Prognostic, Not Predictive
Could the high-risk classification help physicians decide among prostatectomy, radiation, and long-course hormone therapy versus enrolling patients in a clinical trial to test a novel agent? “Perhaps, and there is some rationale for thinking in that direction,” Dr. Nguyen said. “But it is important to understand the difference between a prognostic and predictive biomarker. We’ve shown Decipher has prognostic value for identifying patients at risk for distant metastases and death.” In contrast, randomized controlled trials would be required to identify a predictive marker that ultimately could guide choice of treatment in an individual, he said.
“Robust markers are needed to see who needs treatment, and which treatment is best for primary and metastatic prostate cancer,” said study discussant Angelo DeMarzo, MD, PhD, of Johns Hopkins University. He asked Dr. Nguyen about the next best step in his research.

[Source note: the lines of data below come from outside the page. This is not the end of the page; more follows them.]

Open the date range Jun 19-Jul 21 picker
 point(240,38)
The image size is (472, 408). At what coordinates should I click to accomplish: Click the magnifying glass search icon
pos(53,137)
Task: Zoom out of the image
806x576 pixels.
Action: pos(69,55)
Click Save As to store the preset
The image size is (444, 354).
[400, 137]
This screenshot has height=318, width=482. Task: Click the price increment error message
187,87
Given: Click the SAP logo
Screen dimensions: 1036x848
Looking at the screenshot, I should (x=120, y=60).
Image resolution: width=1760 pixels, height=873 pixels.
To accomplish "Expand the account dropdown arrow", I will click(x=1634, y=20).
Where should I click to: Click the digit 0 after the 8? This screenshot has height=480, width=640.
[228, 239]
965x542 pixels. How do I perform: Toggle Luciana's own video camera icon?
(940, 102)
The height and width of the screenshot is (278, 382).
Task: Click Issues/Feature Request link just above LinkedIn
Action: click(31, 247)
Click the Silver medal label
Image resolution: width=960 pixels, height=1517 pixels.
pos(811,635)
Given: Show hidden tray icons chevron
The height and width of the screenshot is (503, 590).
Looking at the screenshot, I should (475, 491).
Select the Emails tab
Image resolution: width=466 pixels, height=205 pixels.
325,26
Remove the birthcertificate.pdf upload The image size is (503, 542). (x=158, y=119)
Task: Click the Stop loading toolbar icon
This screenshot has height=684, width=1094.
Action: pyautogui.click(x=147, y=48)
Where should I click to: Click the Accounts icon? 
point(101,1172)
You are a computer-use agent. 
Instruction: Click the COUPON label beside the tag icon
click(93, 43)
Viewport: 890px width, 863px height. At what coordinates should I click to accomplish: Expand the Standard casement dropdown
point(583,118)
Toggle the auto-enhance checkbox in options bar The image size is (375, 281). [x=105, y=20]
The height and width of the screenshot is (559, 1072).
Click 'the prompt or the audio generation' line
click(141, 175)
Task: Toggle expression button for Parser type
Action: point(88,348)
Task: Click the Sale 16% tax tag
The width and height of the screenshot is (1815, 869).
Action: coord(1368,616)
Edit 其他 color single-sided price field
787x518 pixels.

“Our paper was mostly intermediate- and high-risk patients; I would personally love to learn more about which patients need long-course, short-course, or no hormone treatment,” Dr. Nguyen said. He would also like to conduct randomized trials to assess any role of Decipher classification for active surveillance, and for guiding treatment intensification versus de-escalation for those patients who receive therapy.
AT THE GENITOURINARY CANCERS SYMPOSIUM
Key clinical point: A genomic test accurately risk stratifies patients with prostate cancer in study.
Major finding: Five-year risk of metastasis was 5.0% in a low-risk group, 9.3% in an intermediate-risk group, and 23.4% in a high-risk group.
Data source: A multicenter trial of needle biopsy samples taken from 175 people with prostate cancer.
Disclosures: Dr, Nguyen is a consultant/advisor for Ferring, GenomeDx, and Medivation, and also receives research funding from Astellas.